Detailed ETL Process

The ETL pipeline is meticulously crafted to transform raw .dly files and sensor metadata into a structured and queryable database format. Below, I outline each stage of the ETL process, highlighting the transformations applied to the data.

1. Configuration Setup (`config.py`)

The config.py file centralizes all configurations required for the ETL process, including file patterns, Spark settings, data directories, and JDBC connection details. This modular approach allows for easy adjustments and scalability.

# config.py

from pathlib import Path
FILE_PATTERN = ".dly"

# Spark configuration
MEASURES_APP_NAME = "NOAA ETL"
SPARK_MASTER = "local[*]"  # Use all cores in the container

# Add shuffle partition configuration
SPARK_CONFIG = {
    "spark.sql.shuffle.partitions": "200",
    "spark.executor.memoryOverhead": "1g",  # Extra memory for heavy execution
}

# Path to the folder with .dly files
DATA_DIR = Path("/data/")

JDBC_WRITE_OPTIONS = {
    "batchsize": "100000",           # Increased batch size to optimize large inserts
    "isolationLevel": "NONE",
    "numPartitions": "20",           # Increase partitions to utilize 8 CPU cores
    "customSql": "ON CONFLICT DO NOTHING"
}

# Column specifications for .dly file
MEASURES_COLUMN_SPECS = [
    (0, 11, 'ID'),
    (11, 15, 'YEAR'),
    (15, 17, 'MONTH'),
    (17, 21, 'ELEMENT'),
]

MEASURES_COLUMN_TYPES = {
    'YEAR': "integer",
    'MONTH': "integer"
}

# Add specifications for VALUE1 to VALUE31
for i in range(31):
    start_pos = 21 + i * 8
    end_pos = start_pos + 5  # Each value occupies 5 characters
    col_name = f'VALUE{i+1}'
    MEASURES_COLUMN_SPECS.append((start_pos, end_pos, col_name))

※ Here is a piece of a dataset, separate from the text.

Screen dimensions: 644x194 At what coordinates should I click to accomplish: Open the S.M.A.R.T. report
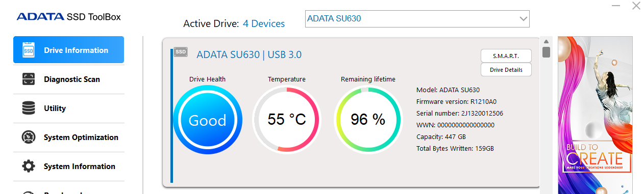tap(506, 56)
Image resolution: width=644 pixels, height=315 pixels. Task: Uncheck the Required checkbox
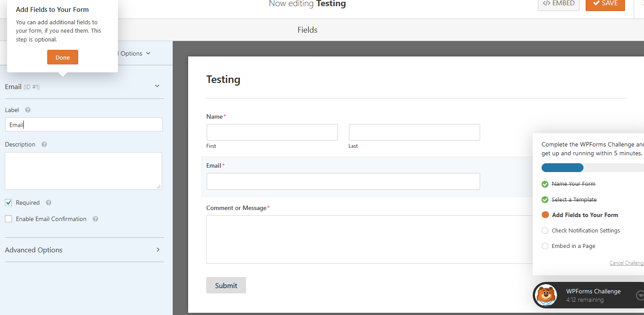point(8,203)
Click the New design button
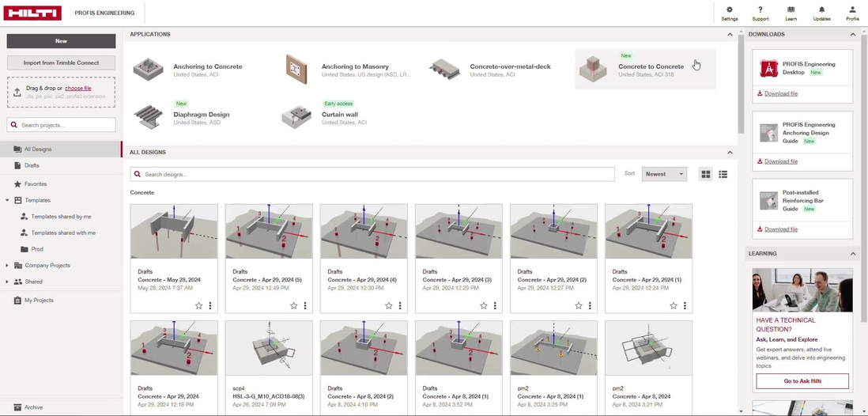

# Add data types for VALUE1 to VALUE31
for i in range(31):
    MEASURES_COLUMN_TYPES[f'VALUE{i+1}'] = "integer"

# Number of value columns
NUM_VALUE_COLUMNS = 31

STATION_FILE = DATA_DIR / "stations.txt"

# Spark application name
STATION_APP_NAME = 'StationDataETL'

# URL to download station data
STATION_DATA_URL = 'https://www.ncei.noaa.gov/pub/data/ghcn/daily/ghcnd-stations.txt'

# Column specifications for extracting data from the station file
STATION_COLUMN_SPECS = [
    (0, 11, 'ID'),
    (12, 20, 'LATITUDE'),
    (21, 30, 'LONGITUDE'),
    (31, 37, 'ELEVATION'),
    (41, 71, 'NAME')
]

# Data types for columns
STATION_COLUMN_TYPES = {
    'LATITUDE': 'double',
    'LONGITUDE': 'double',
    'ELEVATION': 'double',
}

# Logging configuration
LOG_LEVEL = 'INFO'

2. ETL Task Functions (`etl_task.py`)

The etl_task.py file encapsulates the core functions required for each stage of the ETL process. These functions handle the creation of Spark sessions, downloading files, reading and parsing data, transforming data formats, and loading data into the PostgreSQL database.

# jobs/etl_task.py
from pathlib import Path
from typing import List, Optional
import urllib.request


import os
import logging

from pyspark.sql import SparkSession, DataFrame
from pyspark.sql.functions import (
    col, when, substring, expr, concat_ws, lpad, to_date
)
from pyspark.sql.types import IntegerType, DataType

import config.config as config


def create_spark_session(name) -> SparkSession:
    """
    Create and return a SparkSession.
    """
    spark_builder = SparkSession.builder.appName(name)
    # Aplicar configuraciones adicionales
    for key, value in config.SPARK_CONFIG.items():
        spark_builder = spark_builder.config(key, value)
    return spark_builder.getOrCreate()

def download_file(url: str, destination: Path) -> Path:
    """
    Download a file from a URL to a local destination.
    """
    if not destination.exists():
        urllib.request.urlretrieve(url, str(destination))
        logging.info(f'Downloaded file from {url} to {destination}')
    else:
        logging.info(f'File {destination} already exists.')
    return destination

def read_text_file(spark: SparkSession, file_path: Path) -> DataFrame:
    """
    Read a text file into a Spark DataFrame.
    """
    df_raw = spark.read.text(str(file_path))
    return df_raw


def get_file_list(data_dir: Path = None) -> Optional[List[str]]:
    """
    Get the list of files matching the given pattern in the specified directory.
    """
    if data_dir is None:
        data_dir = config.DATA_DIR
    file_list = list(data_dir.glob("*.dly"))
    if not file_list:
        logging.info(f'No files matching pattern found in {data_dir}.')
        return None
    logging.info(f'Found {len(file_list)} files.')
    return [str(file) for file in file_list]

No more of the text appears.